Texte:
###

Sur la forme, Sarkozy n'a donc pas réussi un sans-faute à l'occasion de ce qui devait être un rassemblement de réconciliation et de renouveau. Pour la réconciliation, il faudra repasser, et pour le renouveau, il faudra certainement faire une seconde tentative. En revanche, sur le fond, l'ancien chef de l'Etat a fait une OPA sur le mot "République", dont il a émaillé son discours jusqu'à satiété, empêchant ainsi son utilisation par ses concurrents, à droite, et par ses adversaires, à gauche. Cette allocution signerait-elle le retour d'Henri Guaino ?

A deux ans de l'élection présidentielle, l'unité de façade de LR cache de profonde divergences idéologiques. Sarkozy a bien senti que la société avait glissé à droite et que l'ex-UMP avait une certaine attirance pour la "droite de la droite". Tous les thèmes qu'il a développé dans son discours "fondateur" gravitant autour de la République en attestent. Sans jamais parler du Front national - une seule allusion à la querelle familiale -, il a investi le terrain sémantique sur lequel s'épanouissent l'extrême droite et les thuriféraires de "la manif pour tous". En clair, avec Sarkozy, c'est à droite toute !

Le parti acquis à l'un, l'opinion, à l'autre

Si ce ciblage politique recoupe celui choisi aussi par Bruno Le Maire - ce qui signifie qu'ils vont chasser les mêmes supporteurs avant - peut-être ? - de se retrouver à la fin du film -, il est, en revanche, en complète opposition avec celui de Juppé. Au-delà de la personnalité de chacune de ces personnalités-pivots de la droite, tout oppose les deux hommes sur le plan politique. D'abord sur la façon de la faire, sur la manière de l'exprimer, sur le champ des valeurs et sur la conception des alliances. Ce sont donc bien deux projets différents qu'ils offrent au peuple de droite.

Dans la perspective de la primaire, Sarkozy s'appuie sur le noyau militant et marchant de LR autour d'une rhétorique très ancrée à droite qui, par ses oeillades à l'extrême droite, veut montrer à l'électorat du Front national qu'il est sensible à ses préoccupations, voire à ses fantasmes. A l'opposé, au-delà du parti, Juppé mise sur une partie de l'opinion - comme il le reconnaît lui-même - dont il est persuadé qu'elle attend un discours apaisé, rassembleur et non-clivant. Si sa cible se situe à droite, elle s'étend aussi largement au centre, voire même à une frange de la gauche.

###

Données fournies:
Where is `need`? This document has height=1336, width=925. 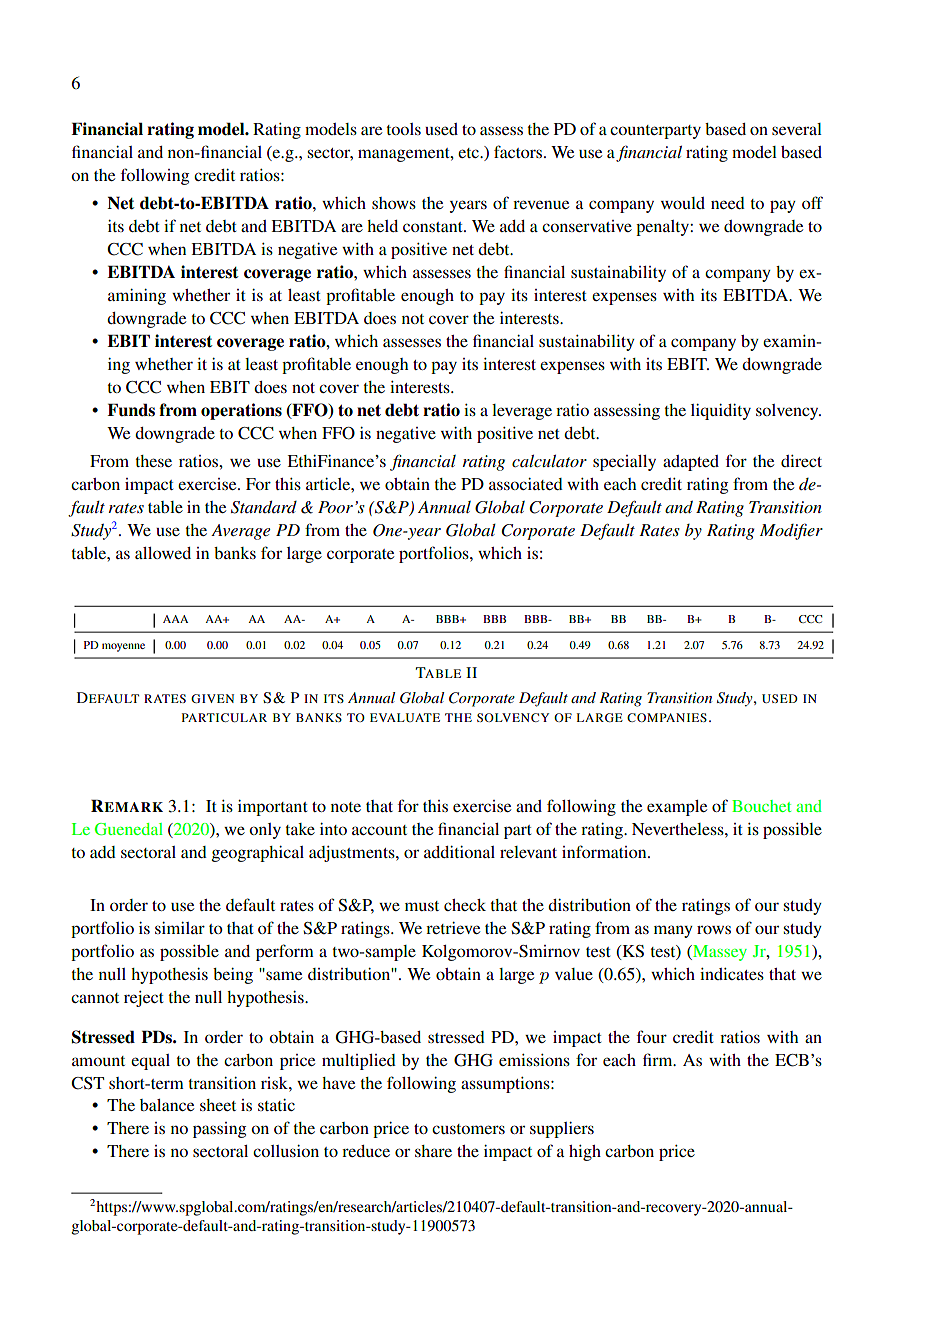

###

Consigne A:
Recopiez le passage du texte depuis "A deux ans de" jusqu'à "droite toute !" inclus.
Consigne B:
Quelles sont toutes les personnes désignées par leur nom dans le texte ?

Réponse A:
A deux ans de l'élection présidentielle, l'unité de façade de LR cache de profonde divergences idéologiques. Sarkozy a bien senti que la société avait glissé à droite et que l'ex-UMP avait une certaine attirance pour la "droite de la droite". Tous les thèmes qu'il a développé dans son discours "fondateur" gravitant autour de la République en attestent. Sans jamais parler du Front national - une seule allusion à la querelle familiale -, il a investi le terrain sémantique sur lequel s'épanouissent l'extrême droite et les thuriféraires de "la manif pour tous". En clair, avec Sarkozy, c'est à droite toute !

Réponse B:
Sarkozy, Henri Guaino, Bruno Le Maire, Juppé